For he [Jesus] was crucified in weakness, but lives by the power of God. For we also are weak in him, but in dealing with you we will live with him by the power of God.

2 Corinthians 13:4 ESV

There are two important truths from this little verse that I want to share with you today.

Weakness helps us see our need

A lot of times, we do not hold others accountable because we are afraid of our own weakness. It may even feel shameful. But the Apostle Paul shares with us that even Jesus Christ, the son of God, sent forward into death because of weakness. He wasn’t afraid of his weakness, but embodied weakness. When we look in the gospels, we find every story about Jesus’ crucifixion acknowledge Jesus’ own humanity. He died when crucified with the weight of sin for all people who believe in him.

When we jump head first in acknowledging our weakness, we will begin to see our own need because of shortcomings we have as human beings. Don’t feign perfection or a death-defying strength. We don’t have that. Before you are a boss or a leader, you are a human. To have weaknesses is to acknowledge your humanity with humility and to publicly share that you have needs beyond your own ability to compensate.

That’s where confident confrontational conversations with others begins– with our acknowledgement of our own weakness and how our needs and the needs of others we are having that conversation with coincide.

Our power comes from God

Secondly, remember that our true power comes through faith in God. I love how the Apostle Paul simply captures this truth, Jesus was “crucified in weakness, but lives by the power of God.” Jesus died, that is historical truth. But our hope as Christians is that Jesus didn’t remain dead. He rose again because the power of God raised him from death to life. He walked on this earth forty more days after he had died and was raised into heaven in front of hundreds of witnesses.

When we deal with people we manage confidently in our own weakness, knowing that our power comes from God, our posture toward them in conversation is not with chest puffed up and chin lifted high. It is with humility and love knowing that the same power of God that saves us from our sin, is offered to the person in front of us. When we keep this truth in mind, we can approach any confrontation with the same confidence we have in our salvation through Jesus.
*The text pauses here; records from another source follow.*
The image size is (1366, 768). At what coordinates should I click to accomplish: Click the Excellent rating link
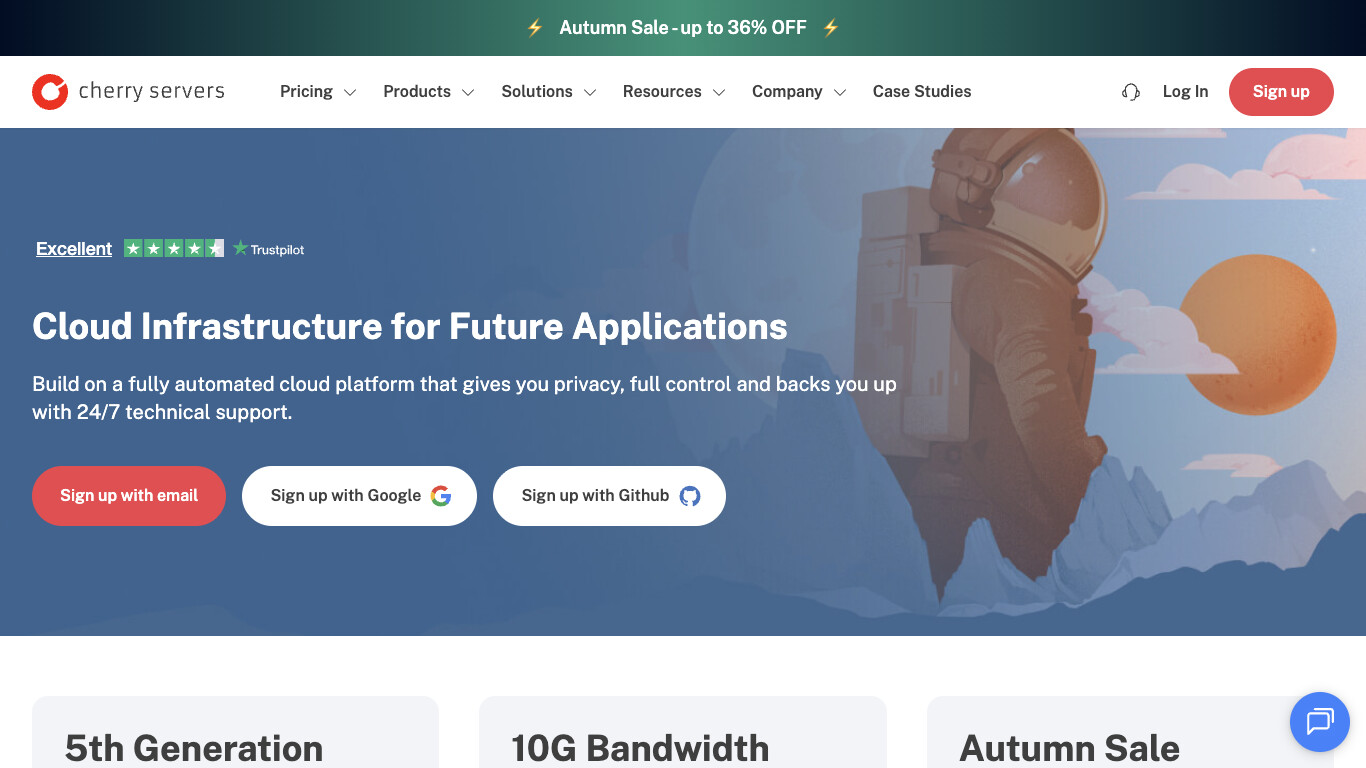coord(74,249)
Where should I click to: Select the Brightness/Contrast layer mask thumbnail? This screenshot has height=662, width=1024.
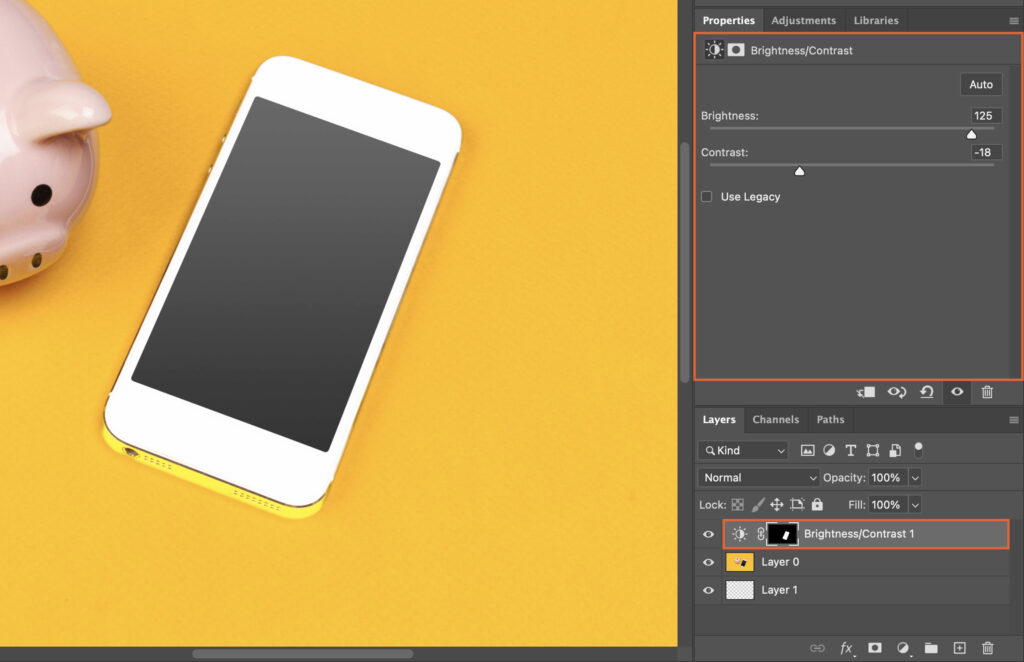[x=783, y=534]
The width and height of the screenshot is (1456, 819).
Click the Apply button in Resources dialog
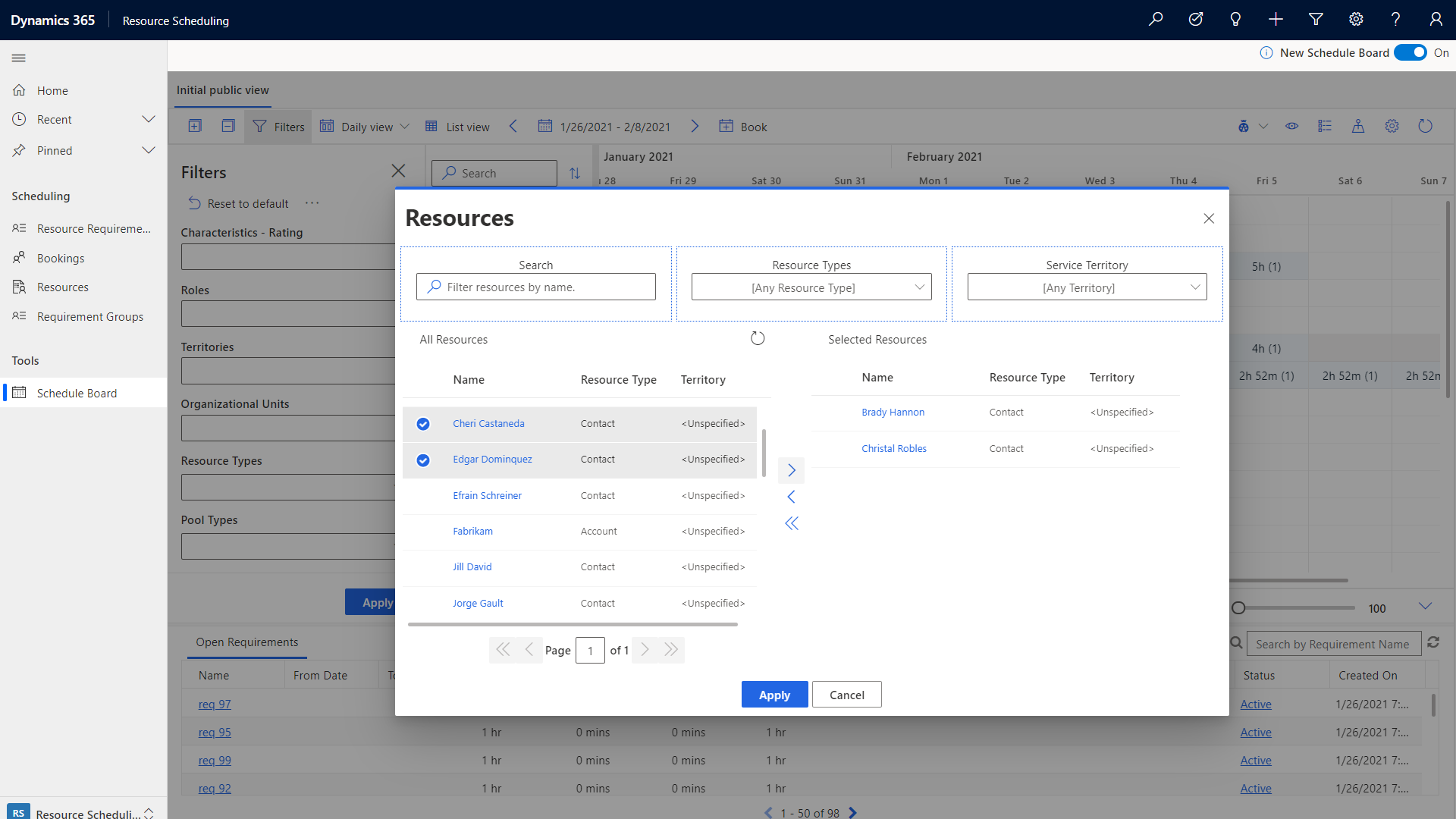point(775,694)
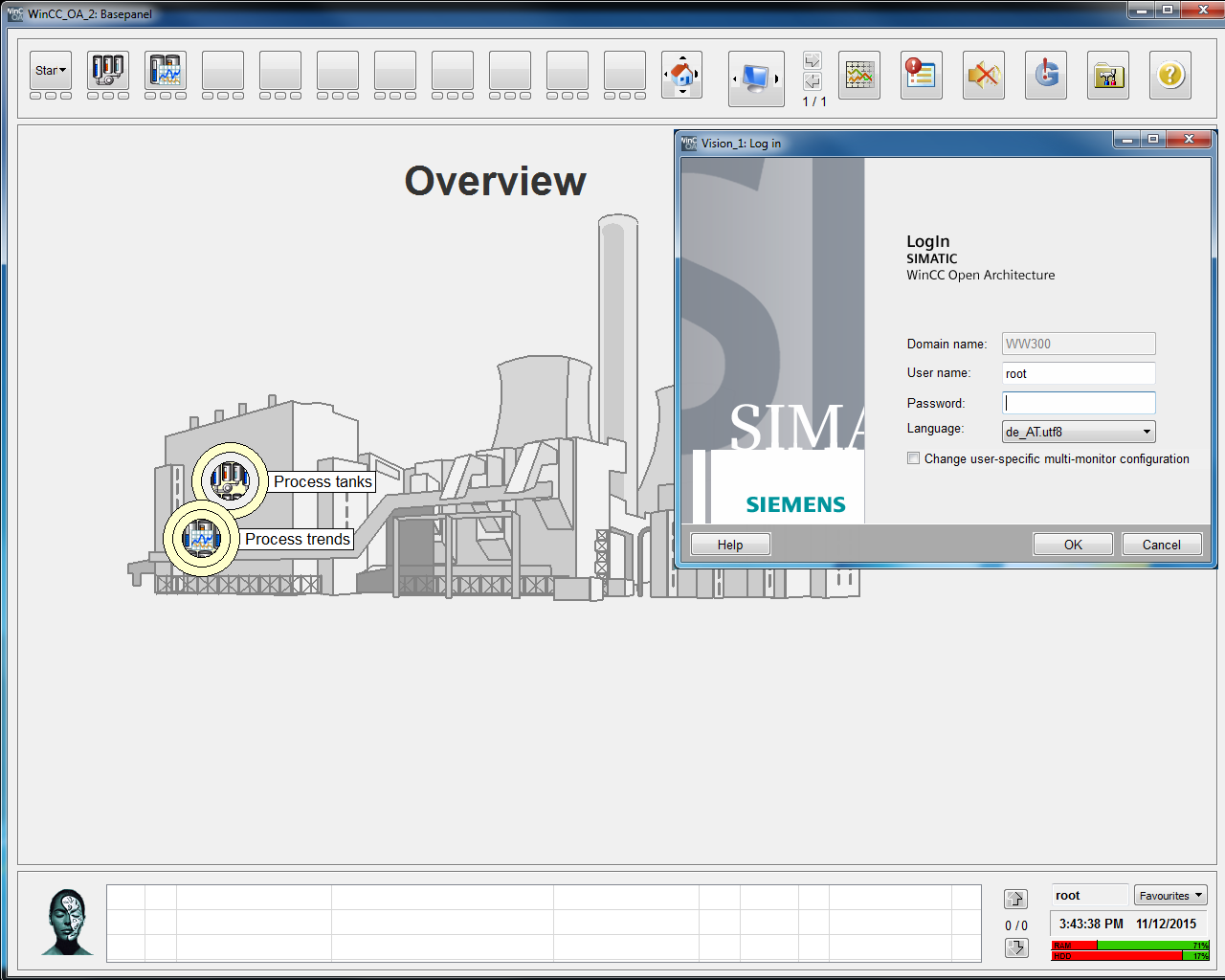Viewport: 1225px width, 980px height.
Task: Open the Process tanks toolbar icon
Action: [108, 71]
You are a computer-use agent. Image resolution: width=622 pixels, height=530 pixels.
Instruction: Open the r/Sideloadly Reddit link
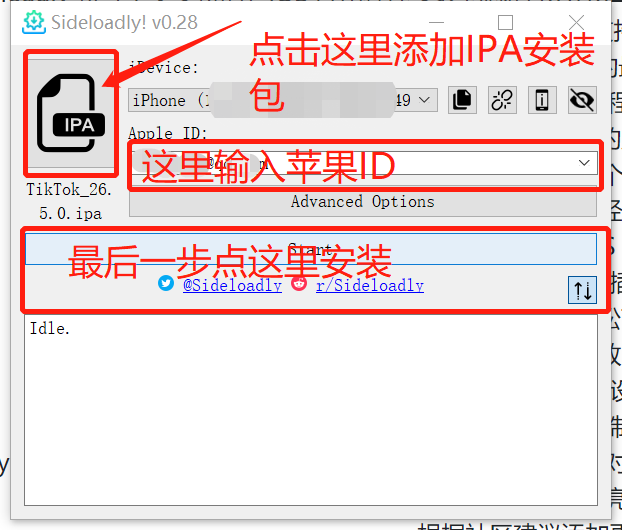(x=370, y=285)
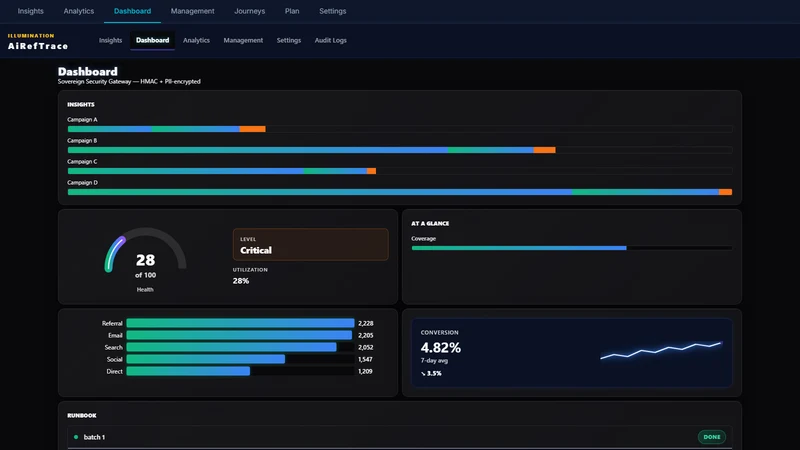Select the batch 1 runbook row
Image resolution: width=800 pixels, height=450 pixels.
click(x=400, y=437)
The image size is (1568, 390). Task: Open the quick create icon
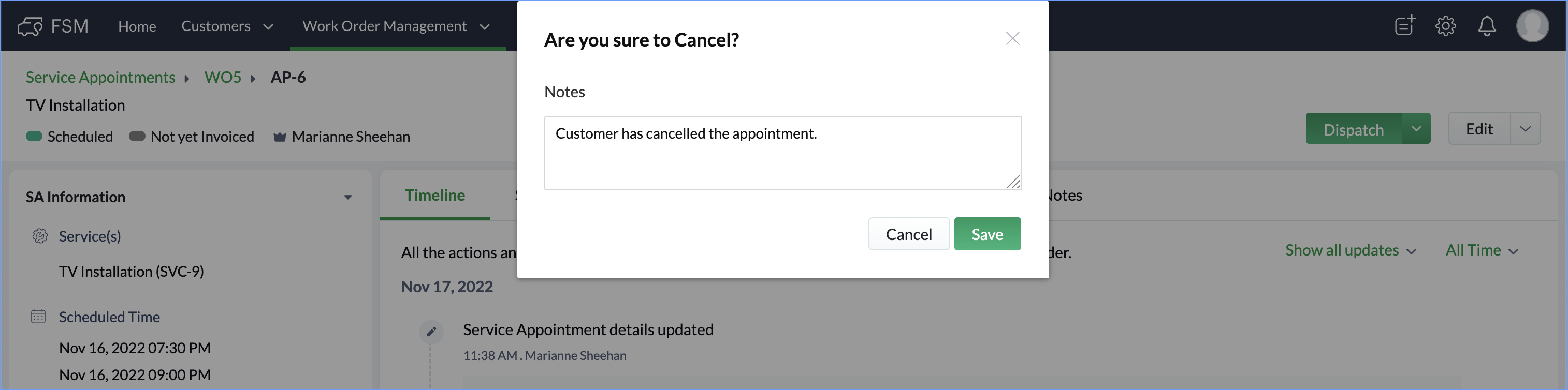click(1404, 25)
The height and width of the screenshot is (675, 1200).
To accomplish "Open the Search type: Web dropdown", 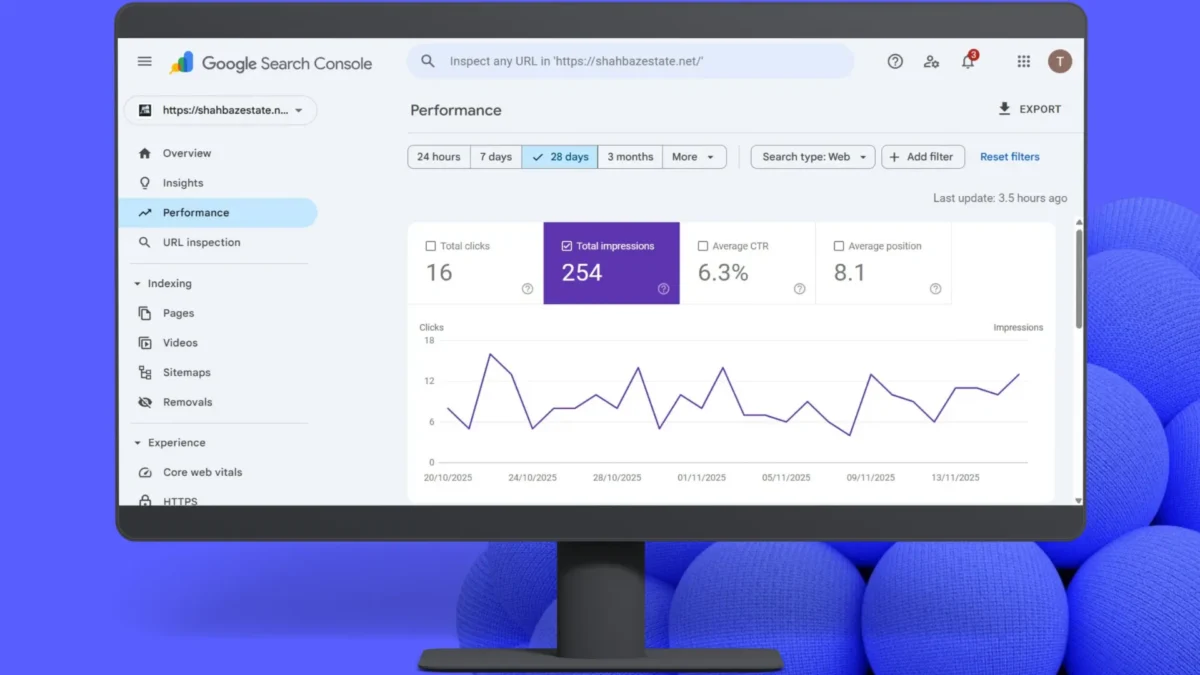I will coord(813,157).

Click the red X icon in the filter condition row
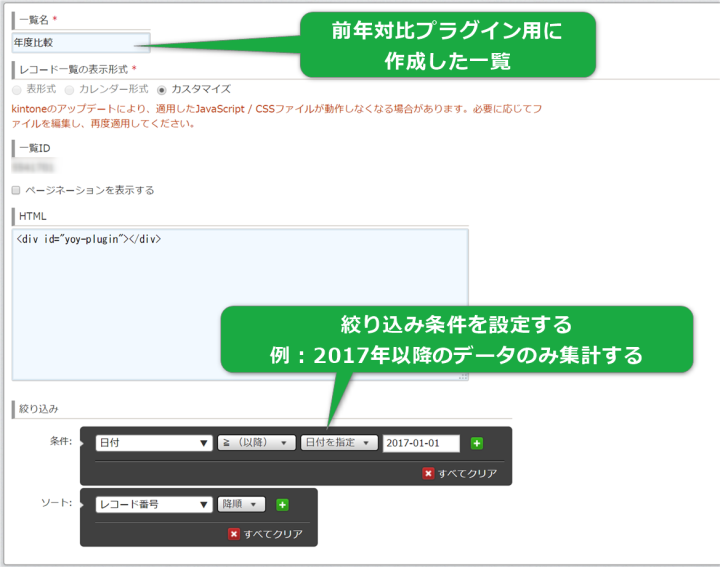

Prayer: Father in heaven, when we examine ourselves, we realize that sometimes we are being faithless in our approach to confrontation. We are so petrified by fear and weakness, that we forget our power comes from you. Help us confidently approach confrontation with the same love you approached Calvary. Let us love the people we are confronting and in humility speak love and accountability. We pray these things in Jesus name, Amen.